Cuando entró a la redacción vio que Nico estaba sentado leyendo el diario. “¿Y, devaluamos o no devaluamos?”. Nico era economista, algo casi tan lejano para él como la música clásica o el movimiento vanguardista de los años 20.
Compartieron unos mates y cada uno se metió en lo suyo. Mientras Nico leía la cablera, él se puso a discar en ese teléfono que nunca le resolvía nada. Diez llamadas, contó, sin mayor respuesta que disculpe, debería llamar a tal número. Cayó en la cuenta que sin, por lo menos, una segunda voz su nota se caía. Cambió la música y tomó un mate.
La redacción estaba casi llena. Solo faltaba Diego. “Este jujeño no puede ser más hijo de puta”, le dijo a Nico que le dio la razón y le pidió un mate.
Estaba con la mitad de la nota y la imposibilidad de citar la fuente. “Esto no va acanzar”. En eso vinieron sus compañeros de sección a ver como iba su trabajo. Todos tenían resuelta su nota y no quería ser él quien retrase todo. Justo él que siempre se jactaba de poder trabajar mejor bajo presión que sin ella.

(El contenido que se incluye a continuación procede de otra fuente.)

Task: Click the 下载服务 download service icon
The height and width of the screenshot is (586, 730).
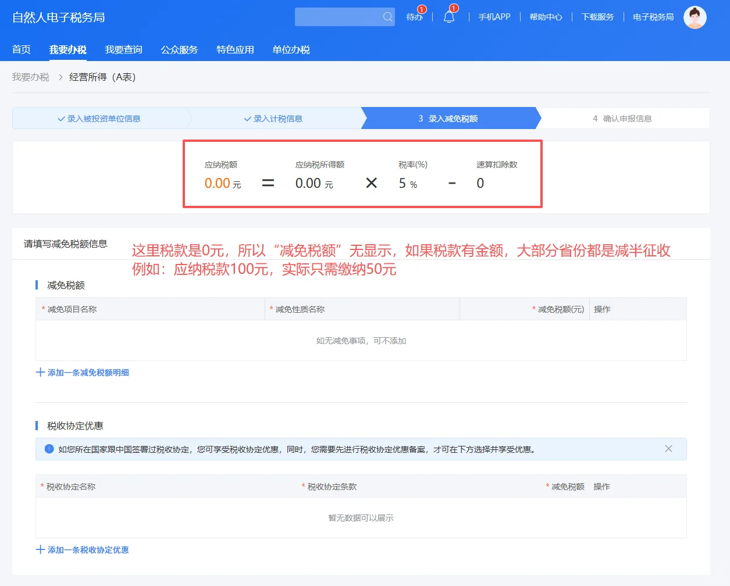Action: [597, 17]
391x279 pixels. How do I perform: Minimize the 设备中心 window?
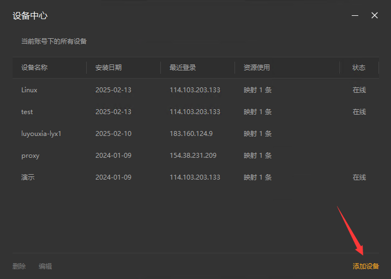click(355, 15)
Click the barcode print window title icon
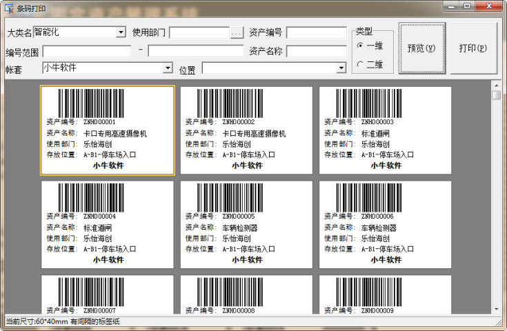The height and width of the screenshot is (331, 507). coord(9,6)
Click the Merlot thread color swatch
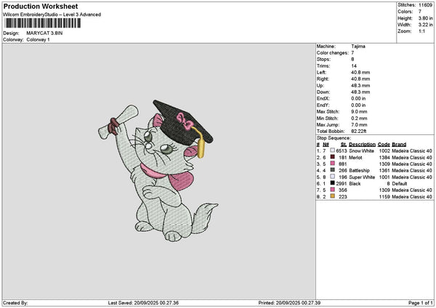Image resolution: width=436 pixels, height=308 pixels. 332,157
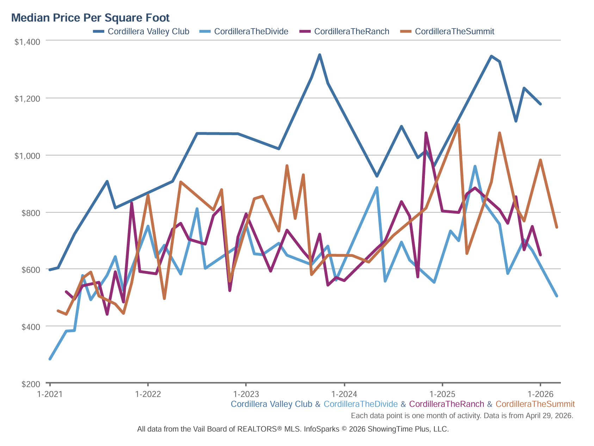The image size is (594, 446).
Task: Click CordilleraTheDivide footer text
Action: click(360, 404)
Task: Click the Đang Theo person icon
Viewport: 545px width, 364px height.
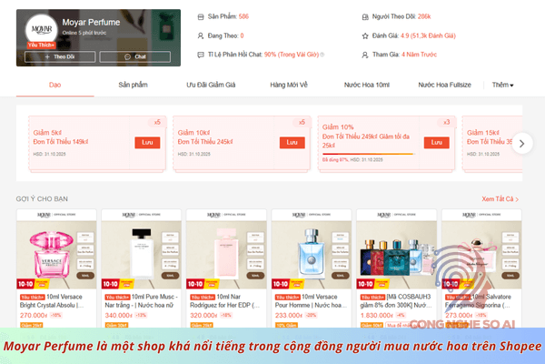Action: tap(201, 35)
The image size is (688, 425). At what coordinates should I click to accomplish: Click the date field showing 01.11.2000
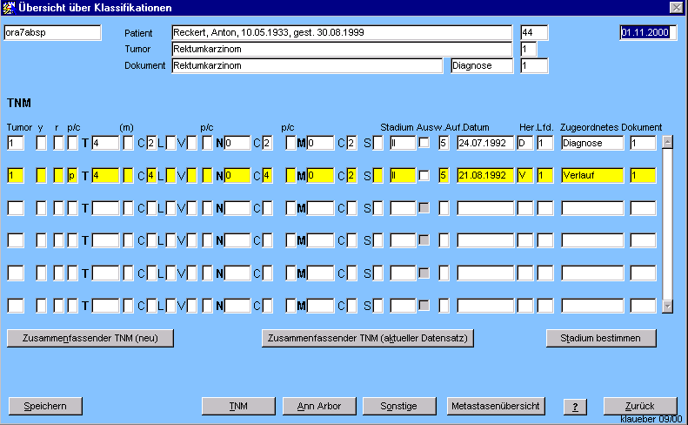[x=648, y=32]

Le pegó una mirada al reloj por decimoquinta vez y le pareció que ahora sí se tenía que poner a laburar. Otra vez el teléfono, cuatro, cinco, seis llamados. Nada.
“¿Y si cito la fuente?”. Sabía que lo que estaba por hacer estaba mal pero no tenía demasiadas salidas. El jefe había empezado a dar vueltas y sus compañeros ya casi habían terminado. La posibilidad de no entregar nada no existía. No podía dejar a pata a sus compañeros.
“Las cito y después vemos”, se dijo y escribió la nota casi de un tirón. La terminó con todos sus compañeros en la espalda apurándolo. No se enojó porque en ninguno de ellos había mala intención. Entregaron con un poco de demora pero entregaron al fin.
Sabía que se había mandado una cagada. Cuatro veces su entrevistado le pidió reserva y a él, que le había dicho que no se preocupara, no le importó. Se quedó pensando en ello un rato. Un poco de presión y chau a cualquier promesa de confidencialidad.
“No te preocupes, si sabes que esto no se publica”, le dijo Caro. Tenía razón pero igual se quedó con la idea en la cabeza.
“Ya fue, vamos a tomar una cerveza”, le dijo Nico. Y eso fue casi lo último que recordó Salvador de aquel día en el que terminó con una borrachera desproporcionada.